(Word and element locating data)

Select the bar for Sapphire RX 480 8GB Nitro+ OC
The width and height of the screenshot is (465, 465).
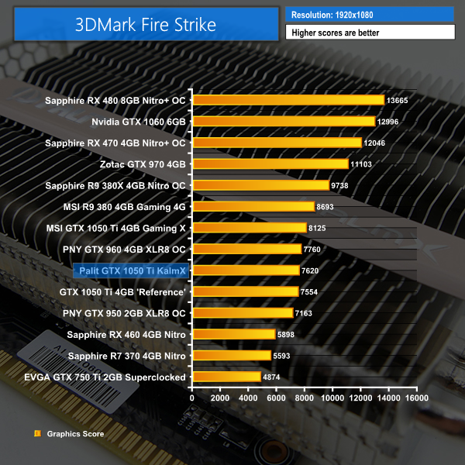click(x=288, y=100)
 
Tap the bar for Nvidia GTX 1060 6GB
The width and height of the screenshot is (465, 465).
click(x=284, y=121)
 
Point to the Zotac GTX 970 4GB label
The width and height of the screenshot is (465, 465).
click(x=143, y=164)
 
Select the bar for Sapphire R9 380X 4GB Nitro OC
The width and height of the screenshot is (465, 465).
click(x=260, y=185)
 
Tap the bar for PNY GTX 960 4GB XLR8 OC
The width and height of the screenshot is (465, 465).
click(x=246, y=249)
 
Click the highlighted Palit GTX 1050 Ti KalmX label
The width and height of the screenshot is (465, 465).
click(x=129, y=270)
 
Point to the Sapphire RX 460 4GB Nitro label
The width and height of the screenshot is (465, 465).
click(x=126, y=334)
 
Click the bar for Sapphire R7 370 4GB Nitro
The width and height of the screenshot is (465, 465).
click(x=231, y=355)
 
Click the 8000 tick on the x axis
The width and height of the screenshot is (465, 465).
click(x=305, y=398)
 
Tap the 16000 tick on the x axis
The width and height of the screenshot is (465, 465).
click(x=416, y=398)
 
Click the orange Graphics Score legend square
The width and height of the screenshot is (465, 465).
click(x=36, y=434)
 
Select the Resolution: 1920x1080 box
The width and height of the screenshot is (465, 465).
click(x=370, y=14)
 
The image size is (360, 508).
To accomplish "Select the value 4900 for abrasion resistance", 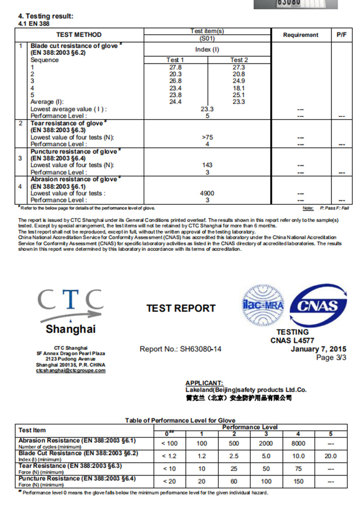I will [207, 193].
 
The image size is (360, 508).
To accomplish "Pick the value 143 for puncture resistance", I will [207, 165].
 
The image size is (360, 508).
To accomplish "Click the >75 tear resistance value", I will [207, 137].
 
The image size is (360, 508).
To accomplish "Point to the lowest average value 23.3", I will [207, 109].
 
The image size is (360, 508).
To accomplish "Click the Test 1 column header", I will [175, 60].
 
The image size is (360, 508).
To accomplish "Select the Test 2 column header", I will [239, 60].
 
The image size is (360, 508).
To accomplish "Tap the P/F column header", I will [341, 35].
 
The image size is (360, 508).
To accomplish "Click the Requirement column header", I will [301, 35].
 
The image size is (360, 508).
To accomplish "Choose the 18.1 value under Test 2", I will [239, 88].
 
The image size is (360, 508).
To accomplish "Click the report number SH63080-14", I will [181, 349].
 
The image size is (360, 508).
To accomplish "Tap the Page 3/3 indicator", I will [331, 358].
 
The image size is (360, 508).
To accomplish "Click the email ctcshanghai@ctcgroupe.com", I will [71, 370].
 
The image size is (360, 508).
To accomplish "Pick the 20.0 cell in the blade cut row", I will [331, 456].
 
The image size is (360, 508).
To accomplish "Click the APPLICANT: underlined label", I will [204, 383].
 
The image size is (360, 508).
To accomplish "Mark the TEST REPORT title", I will [181, 308].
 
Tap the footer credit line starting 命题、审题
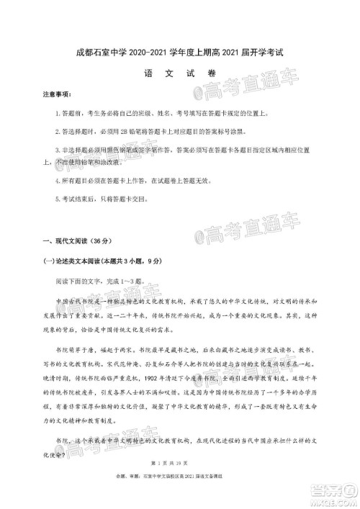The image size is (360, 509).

■ **Task instructions**: Update the lines from the first one through the line containing "click(x=126, y=334)", inclusive, by changing "Tap" to "Press" and leaving everything else unchanged. Leave the pictures out of your answer.

■ **Solution**:
Select the bar for Sapphire RX 480 8GB Nitro+ OC
The width and height of the screenshot is (465, 465).
click(x=288, y=100)
 
Press the bar for Nvidia GTX 1060 6GB
The width and height of the screenshot is (465, 465).
click(x=284, y=121)
 
Point to the Zotac GTX 970 4GB label
The width and height of the screenshot is (465, 465).
click(x=143, y=164)
 
Select the bar for Sapphire R9 380X 4GB Nitro OC
The width and height of the screenshot is (465, 465).
click(x=260, y=185)
 
Press the bar for PNY GTX 960 4GB XLR8 OC
The width and height of the screenshot is (465, 465).
click(x=246, y=249)
 
Click the highlighted Palit GTX 1050 Ti KalmX label
The width and height of the screenshot is (465, 465).
click(x=129, y=270)
 
Point to the Sapphire RX 460 4GB Nitro label
The width and height of the screenshot is (465, 465).
click(x=126, y=334)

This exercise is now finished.